You can try this easy script (which makes no changes to any data). This script will authenticate with the API and then download all of ArchiveSpace's archival objects to a JSON file called "archival_objects.json."
Note: The "page_size" is set to 3000, but ArchivesSpace's configuration defaults to 250 . To set this within the demo, go to Files (looks like a file drawer) > archivesspace > config and look for the lines that say
#AppConfig[:default_page_size] = 10
#AppConfig[:max_page_size] = 250
(Note that a # in this case comments these lines out, so you must remove the # to enable this configuration).

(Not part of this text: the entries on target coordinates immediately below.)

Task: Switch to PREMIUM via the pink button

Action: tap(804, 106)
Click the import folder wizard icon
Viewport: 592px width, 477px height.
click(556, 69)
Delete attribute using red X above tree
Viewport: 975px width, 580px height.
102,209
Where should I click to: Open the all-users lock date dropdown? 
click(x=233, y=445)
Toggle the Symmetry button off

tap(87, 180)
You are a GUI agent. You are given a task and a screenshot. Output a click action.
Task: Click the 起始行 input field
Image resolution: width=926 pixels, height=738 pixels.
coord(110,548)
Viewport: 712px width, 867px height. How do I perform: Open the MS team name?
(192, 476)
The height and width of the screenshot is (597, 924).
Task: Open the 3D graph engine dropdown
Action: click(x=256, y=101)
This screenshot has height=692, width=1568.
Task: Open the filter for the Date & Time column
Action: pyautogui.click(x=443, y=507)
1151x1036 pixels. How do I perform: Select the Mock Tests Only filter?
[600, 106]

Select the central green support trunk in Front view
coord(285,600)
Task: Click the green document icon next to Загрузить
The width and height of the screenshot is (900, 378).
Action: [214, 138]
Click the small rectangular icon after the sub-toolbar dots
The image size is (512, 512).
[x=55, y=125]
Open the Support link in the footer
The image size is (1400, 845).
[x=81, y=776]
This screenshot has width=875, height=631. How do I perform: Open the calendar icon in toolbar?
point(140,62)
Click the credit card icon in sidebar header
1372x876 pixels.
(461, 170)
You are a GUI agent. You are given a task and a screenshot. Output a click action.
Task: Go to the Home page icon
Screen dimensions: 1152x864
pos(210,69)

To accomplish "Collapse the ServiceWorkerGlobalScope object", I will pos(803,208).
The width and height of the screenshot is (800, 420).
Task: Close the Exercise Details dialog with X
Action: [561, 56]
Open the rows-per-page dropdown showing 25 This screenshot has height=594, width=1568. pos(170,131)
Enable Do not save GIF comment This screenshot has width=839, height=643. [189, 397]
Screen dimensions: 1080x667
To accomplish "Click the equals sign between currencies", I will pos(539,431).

After downloading the archival objects to a JSON file "archival_objects.json" with the getArchivalObjects.py script, users can edit the JSON file and post the changes back into ArchivesSpace using this postArchivalObjects.py script. The "archival_objects.json" file needs to be in the same directory as postArchivalObjects.py for the script to work. The script matches each archival object based on the "uri" property and overwrites the current ArchivesSpace archival object record with the archival object record contained in the "archival_objects.json." The "lock_version" will also need to match between the two archival objects records or the record will not be overwritten. The lock version changes every time you modify the record to prevent users from overwriting new data with old data. This built-in failsafe is a good one, but it is something to remember and plan for.